Eddie Muller

Eddie Muller

Eddie Muller

Noir Alley Host, Turner Classic Movies (TCM)

Eddie Muller is the host of Noir Alley on Turner Classic Movies (TCM). Every Saturday night, Noir Alley presents classic noir films featuring some of the best set-ups and shake-downs involving iconic antiheroes and the unforgettable dames they fall for.

A contemporary renaissance man, Muller writes novels, biographies, movie histories, plays, short stories, and films. In 2023 he received the prestigious Raven Award from the Mystery Writers of America, recognizing his invaluable contributions to the crime and mystery genre. As founder and president of the Film Noir Foundation, Muller has been instrumental in reviving America’s noir heritage, which includes restoring and preserving (so far) more than 30 nearly lost classics (mostly in partnership with the UCLA Film & Television Archive) such as Too Late for Tears (1949), Woman on the Run (1950), and The Bitter Stems (1956). Since 2003 he has produced and hosted his own NOIR CITY film festivals; the flagship festival in the San Francisco Bay Area is the largest noir retrospective in the world. It has spawned eight other NOIR CITY festivals worldwide, all programmed and hosted by Muller. He has presented and lectured on noir at the Cinémathèque Française in Paris, the Museum of Modern Art in New York, and the Smithsonian Institution in Washington, D.C. Muller is also on the Board of Directors for the Doris Day Animal Foundation.

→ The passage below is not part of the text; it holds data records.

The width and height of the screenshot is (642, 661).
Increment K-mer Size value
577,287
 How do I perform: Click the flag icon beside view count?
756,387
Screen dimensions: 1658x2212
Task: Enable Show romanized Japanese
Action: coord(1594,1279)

His most recent books are 2023’s Kid Noir: Kitty Feral and the Case of the Marshmallow Monkey and Eddie Muller’s Noir Bar, as well as the 2021 revised edition of Dark City: The Lost World of Film Noir from TCM and Running Press—which was recently hailed by The Hollywood Reporter as one of the “100 Greatest Film BookS of All-Time.” His 2002 debut novel, The Distance, earned the Best First Novel “Shamus” Award from the Private Eye Writers of America. Tab Hunter Confidential: The Making of a Movie Star, which he co-wrote with the actor, was a national bestseller in 2007. He has twice been named a San Francisco Literary Laureate.